My Spanish-speaking first graders are often reluctant to share with the class how they would say a phrase in their native language. Should I refrain from asking them to "teach" the rest of the class some of their language?
One thing to remember is children learning a second language have a lot more to worry about than when they were babies learning their first language. For first graders, the language learning process is complicated by a number of factors such as the child's previous experiences, temperament, social confidence, attitudes about language, and the way he or she is treated by peers and adults. You are seeing this complexity playing out in your classroom.

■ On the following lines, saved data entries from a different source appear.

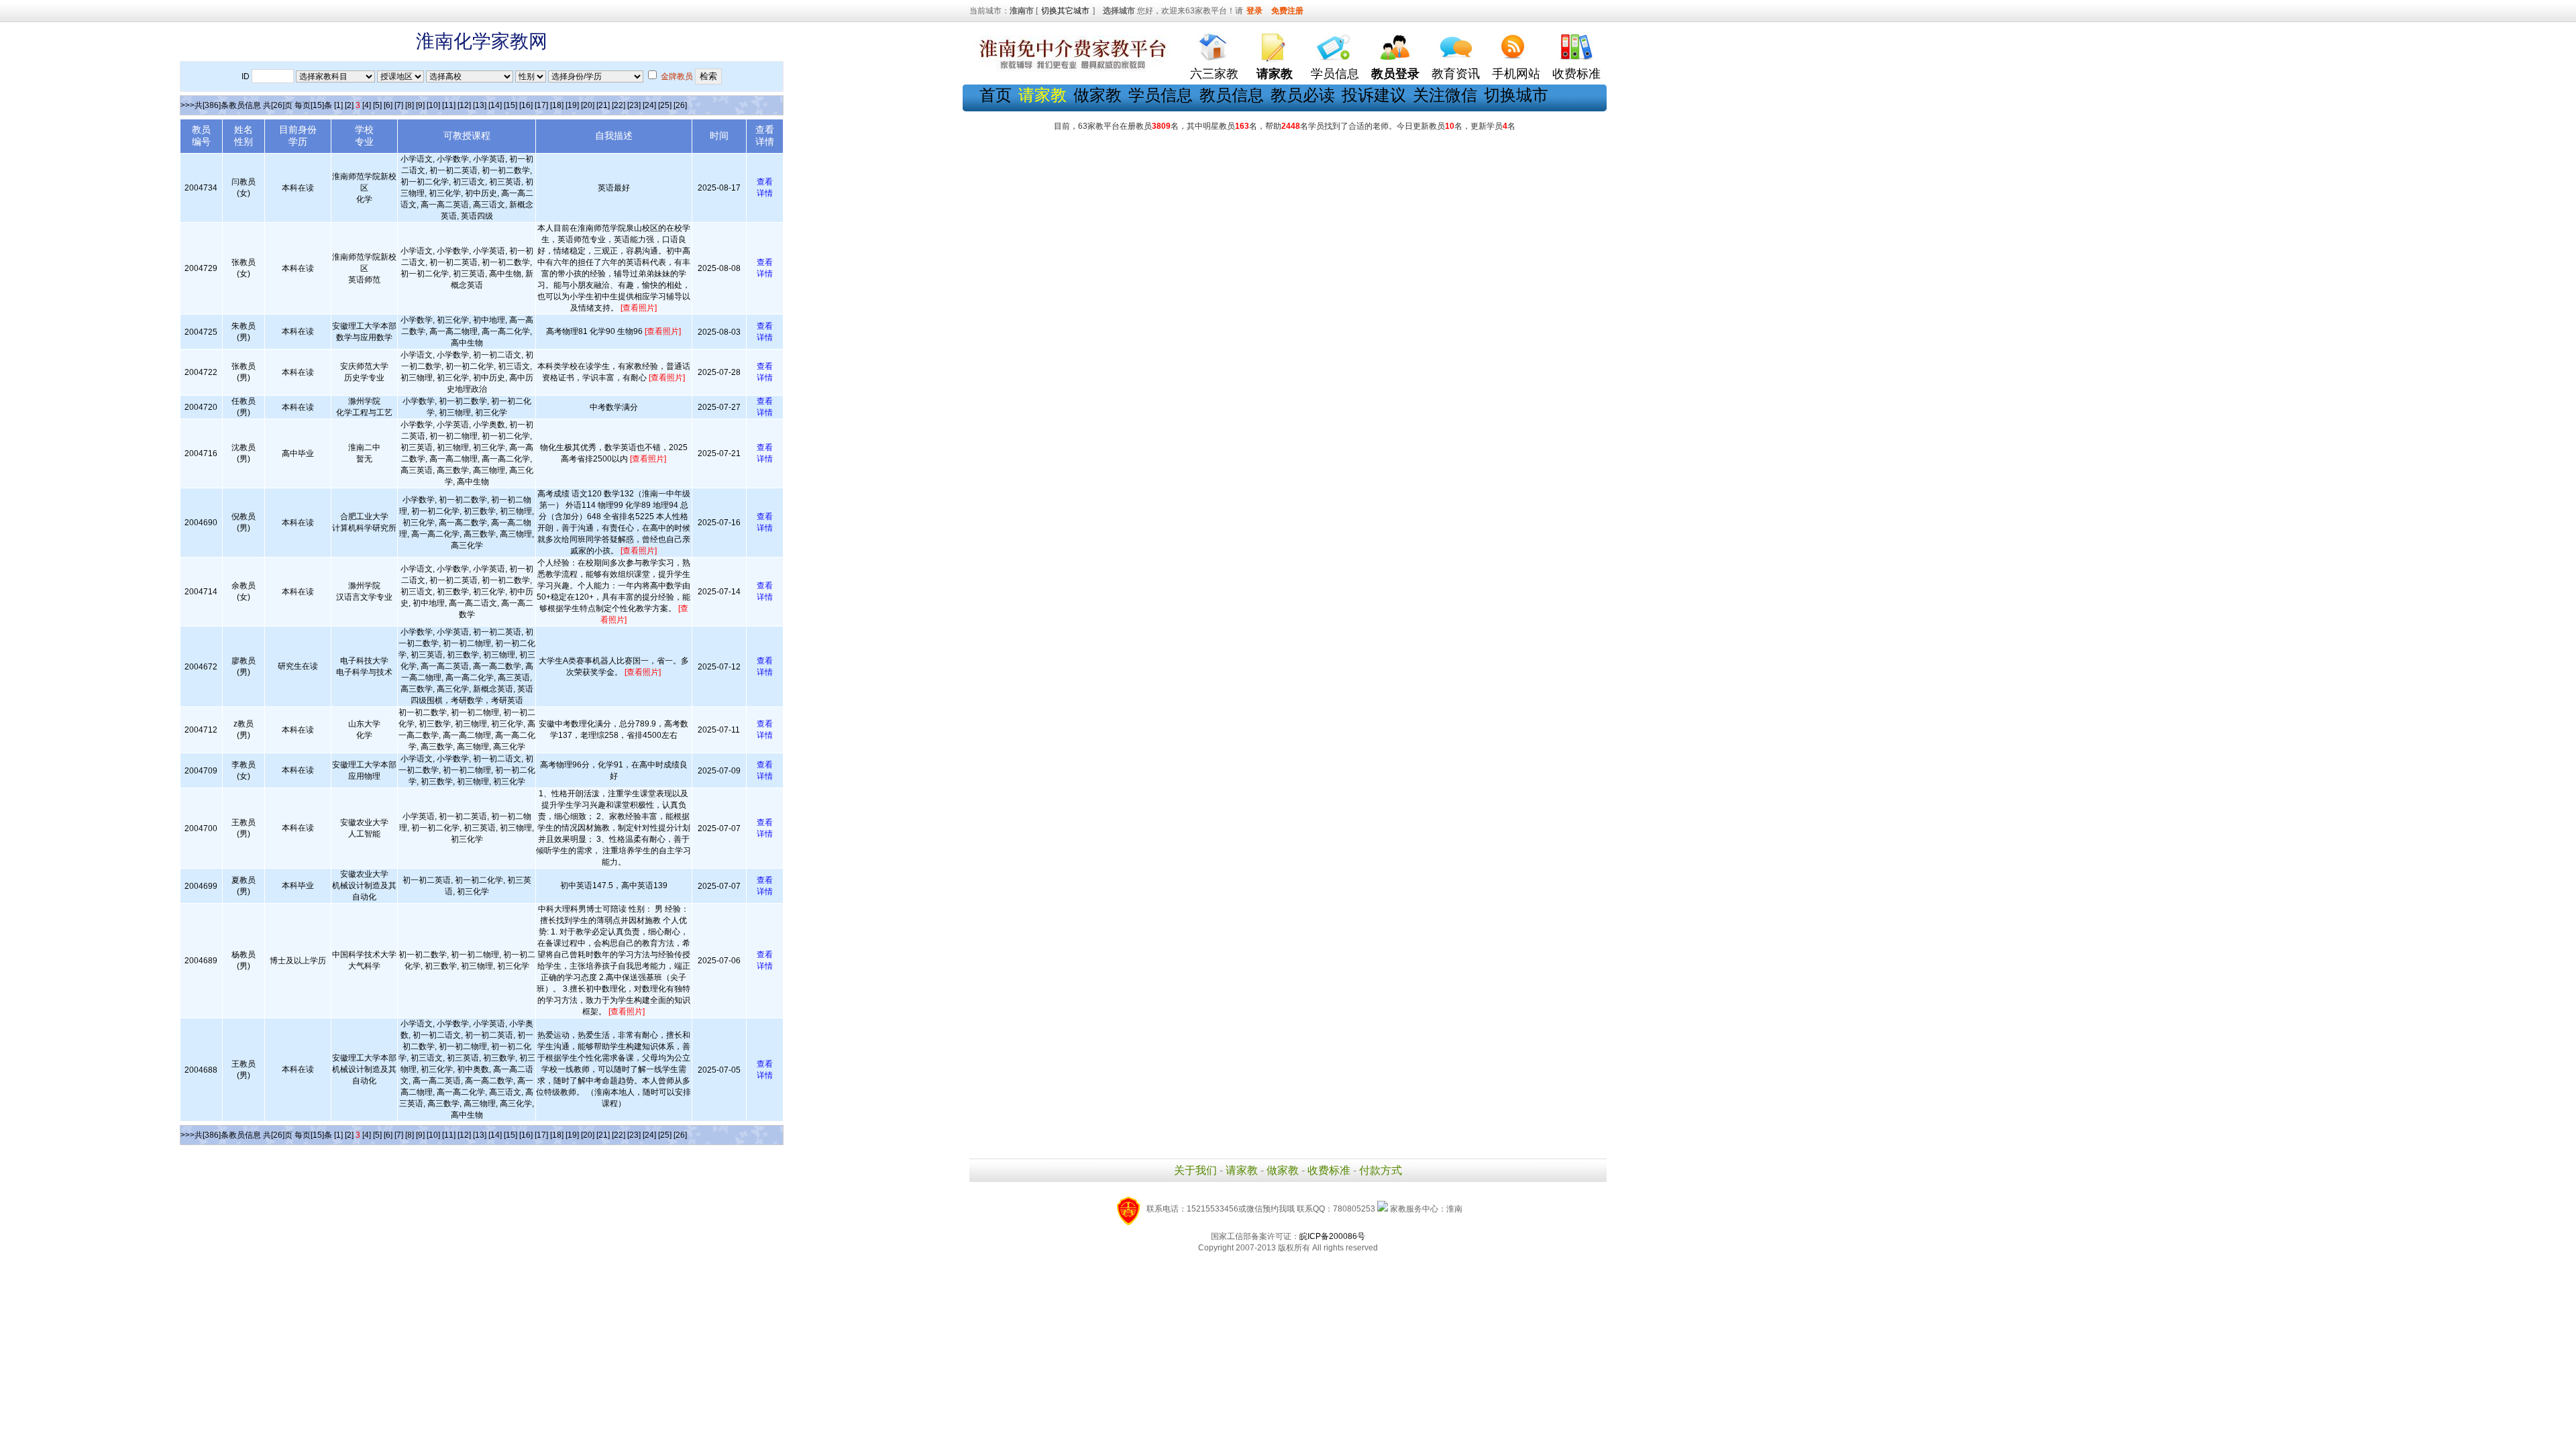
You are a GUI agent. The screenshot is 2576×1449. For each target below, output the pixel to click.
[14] (495, 105)
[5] (377, 105)
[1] (338, 105)
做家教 (1097, 95)
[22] (618, 105)
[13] (479, 105)
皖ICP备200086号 (1332, 1236)
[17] (541, 105)
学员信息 (1335, 73)
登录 (1254, 10)
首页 (995, 95)
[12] (464, 105)
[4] (366, 105)
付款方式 (1380, 1170)
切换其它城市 (1065, 10)
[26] (680, 105)
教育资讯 (1456, 73)
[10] (433, 105)
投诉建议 (1374, 95)
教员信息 (1231, 95)
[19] (572, 105)
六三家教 (1214, 73)
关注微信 (1445, 95)
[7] (398, 105)
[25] (665, 105)
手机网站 (1516, 73)
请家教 (1242, 1170)
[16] (526, 105)
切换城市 (1516, 95)
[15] (510, 105)
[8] (409, 105)
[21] (603, 105)
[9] (420, 105)
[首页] (1214, 44)
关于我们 (1195, 1170)
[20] (587, 105)
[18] (557, 105)
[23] (634, 105)
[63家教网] (1070, 69)
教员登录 (1395, 73)
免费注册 (1287, 10)
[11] (448, 105)
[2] (349, 105)
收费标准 (1576, 73)
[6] (388, 105)
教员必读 (1303, 95)
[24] (649, 105)
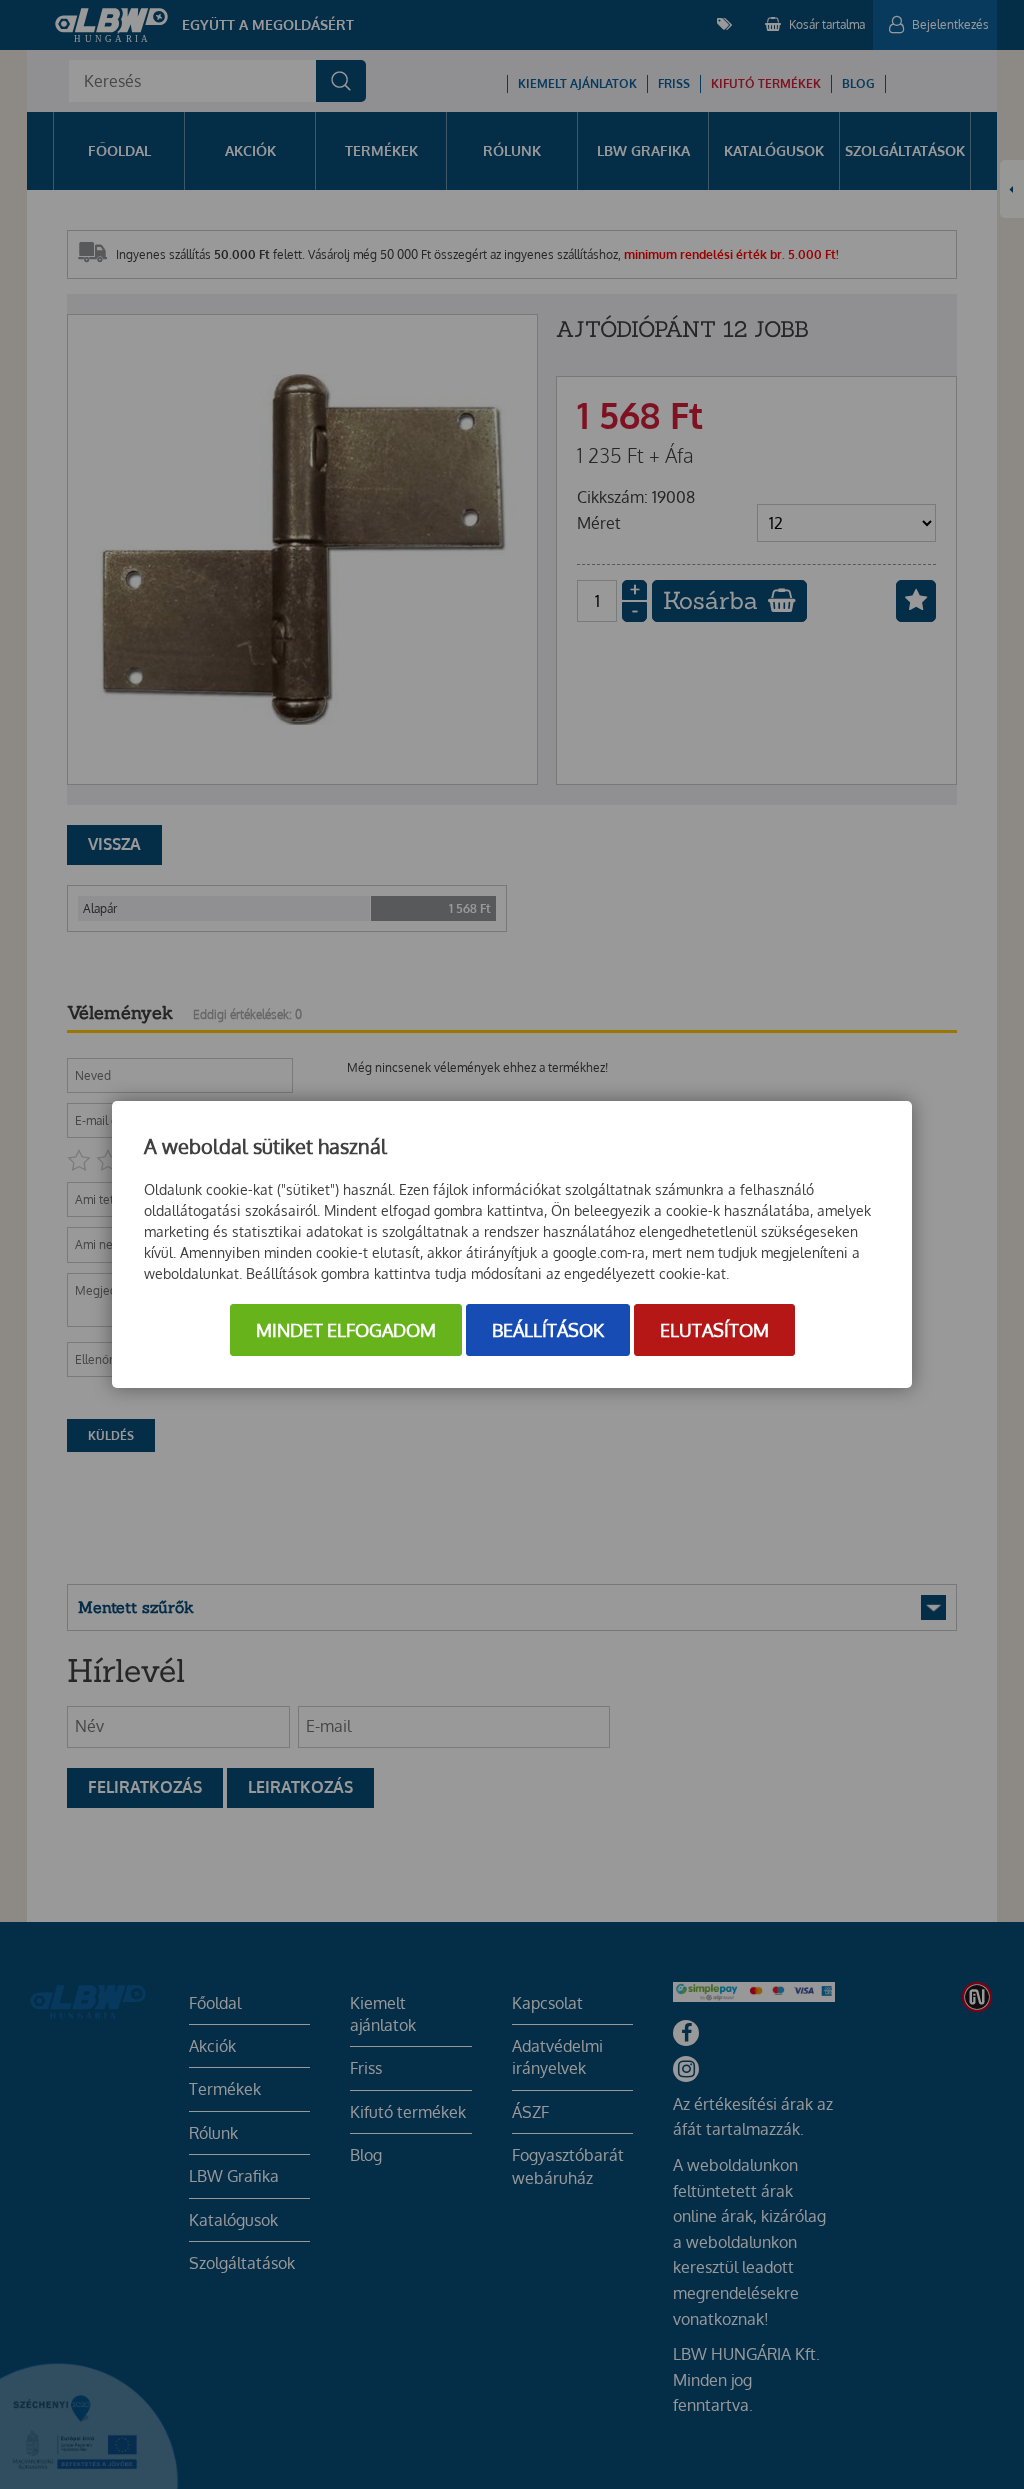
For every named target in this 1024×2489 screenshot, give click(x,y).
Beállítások (548, 1330)
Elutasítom (714, 1330)
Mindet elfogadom (346, 1330)
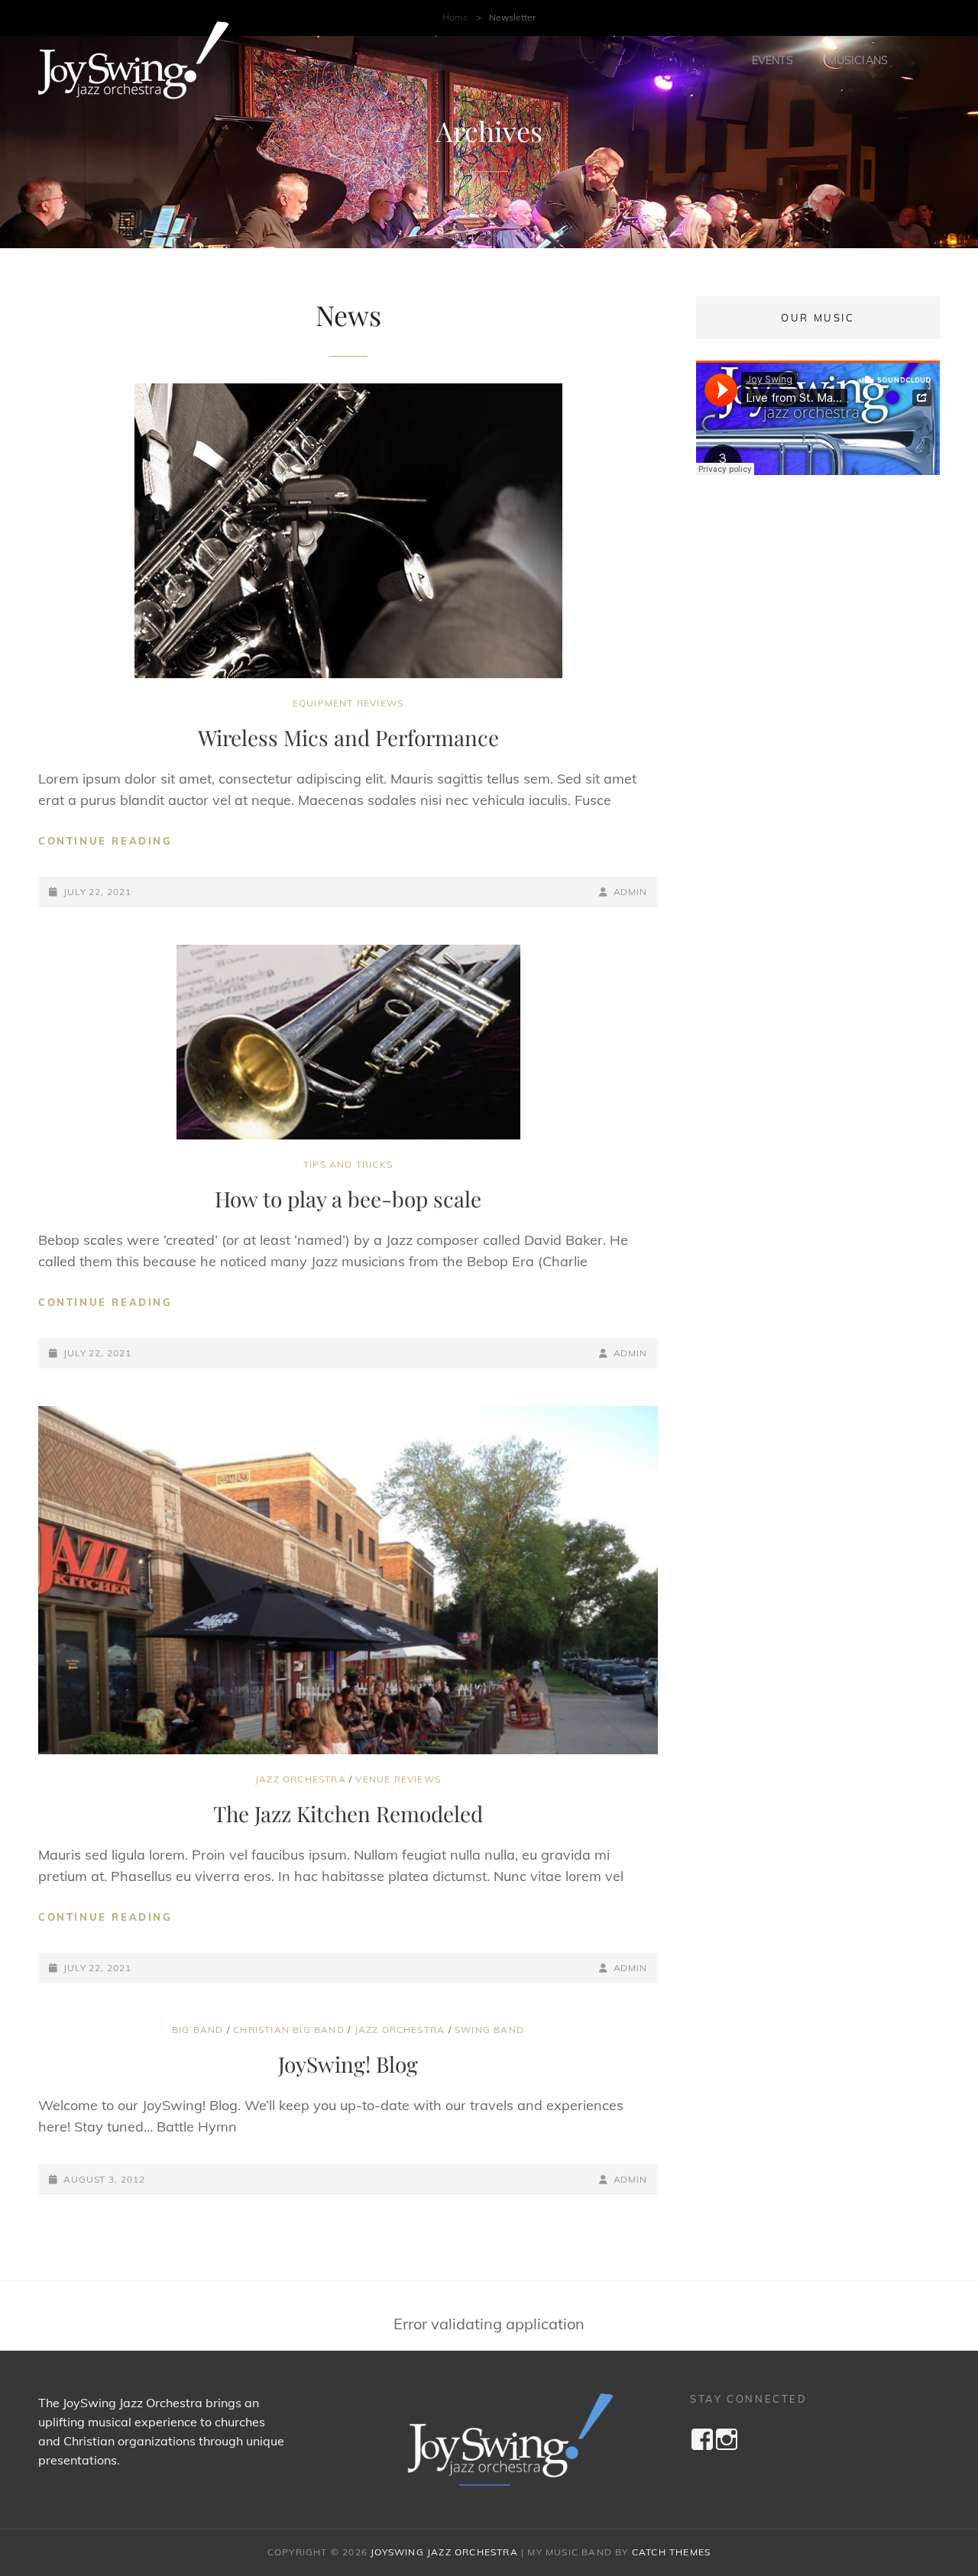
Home (455, 17)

The most effective strategies for including children who are dual language learners depend on getting to know each child as an individual and developing techniques that will work best with each child. If you have a child who doesn't like to be singled out, focus more on having individual interactions with him. Many children don't like to be called on to talk in front of the group. That may or may not be due to their feelings about showing off their language abilities. Some other ways to honor the language abilities of children in your class might be to introduce bilingual books and games, watch videos and read about life in different countries where Spanish is spoken, or invite volunteers who speak Spanish to come to your classroom.
You might work together with all of the children to learn useful communication words in Spanish so the children can talk to each other. We do see—at an alarming rate—young children who are leaving their home language behind or becoming ashamed of their first language. I applaud you for looking for new ways to help your students continue to feel good about their bilingual abilities.